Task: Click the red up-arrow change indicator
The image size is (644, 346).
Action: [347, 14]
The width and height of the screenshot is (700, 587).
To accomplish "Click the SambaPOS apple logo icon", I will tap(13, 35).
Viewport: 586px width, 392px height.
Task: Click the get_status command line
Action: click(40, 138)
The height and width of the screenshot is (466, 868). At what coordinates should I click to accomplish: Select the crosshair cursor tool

============

Retype the entire listing without altering anything.

**Reply to the exercise:**
Task: Click the red up-arrow change indicator
The image size is (644, 346).
Action: [347, 14]
The width and height of the screenshot is (700, 587).
To accomplish "Click the SambaPOS apple logo icon", I will tap(13, 35).
Viewport: 586px width, 392px height.
Task: Click the get_status command line
Action: click(40, 138)
The height and width of the screenshot is (466, 868). At what coordinates should I click to accomplish: Select the crosshair cursor tool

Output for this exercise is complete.